This comes as no surprise since AI models rely on vast datasets to analyze and understand various texts and languages.
For example, ChatGPT is trained on a massive text dataset from the public domain, while DarKBERT gathers information from the dark web, including hacker forums and criminal sources.
With the insatiable appetite for data in AI, Google’s updated policy makes it clear that any online content could now be utilized for training purposes.
The changes in Google’s privacy policies are outlined on its website, emphasizing the use of publicly available information to improve services and develop new AI products and features such as Google Translate, Bard, and Cloud AI capabilities.
The updated policy expands on previous mentions of “language models” to now include “AI models” and incorporates Cloud AI and Google Bard into the list of products and features utilizing user data.
Web scraping plays a crucial role in supplying AI models like ChatGPT with data from the internet.

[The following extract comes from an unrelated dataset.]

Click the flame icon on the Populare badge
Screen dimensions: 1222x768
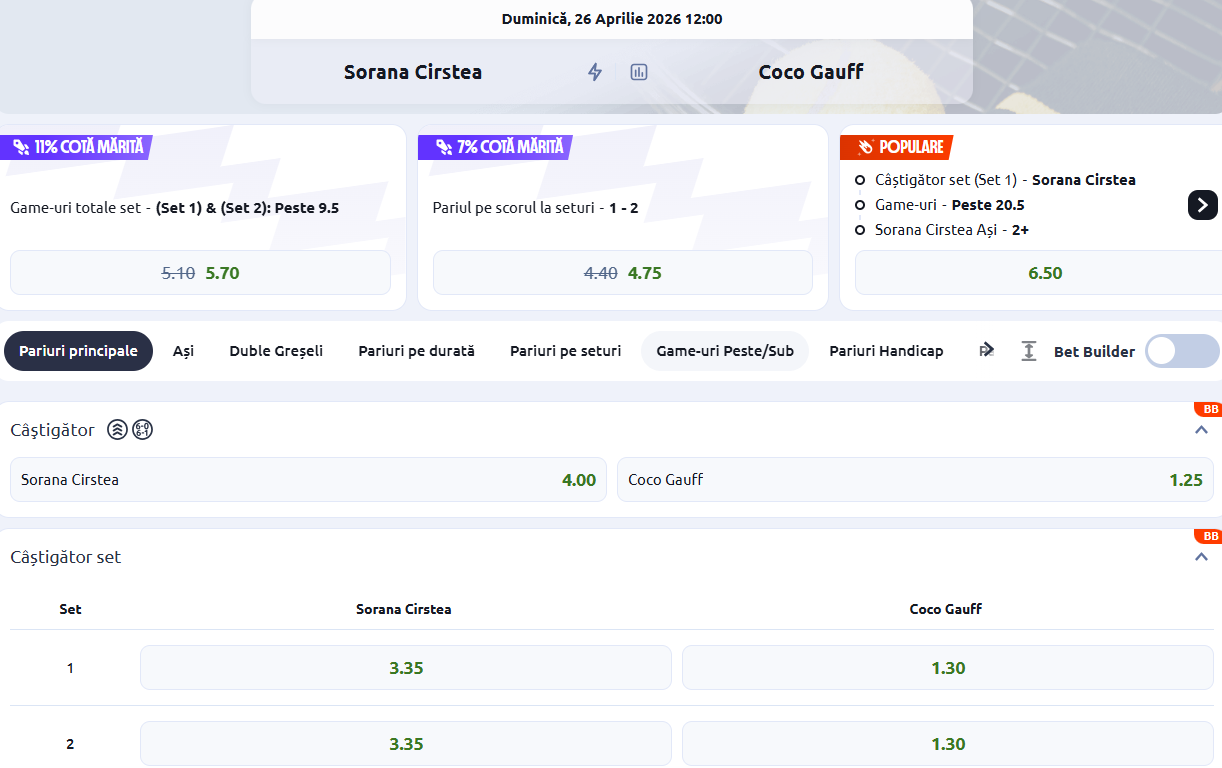(864, 147)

By extracting valuable information from online sources, these models can provide sentiment analysis and other insights to users.
However, web scraping can also raise concerns as it may violate website terms of service that prohibit such practices.
In response to the widespread data scraping and manipulation, Elon Musk recently implemented restrictions on Twitter accounts, limiting the number of readings per day, while Twitter itself limited browsing access for users without accounts.
These measures aim to address the challenges posed by excessive data scraping and protect user privacy.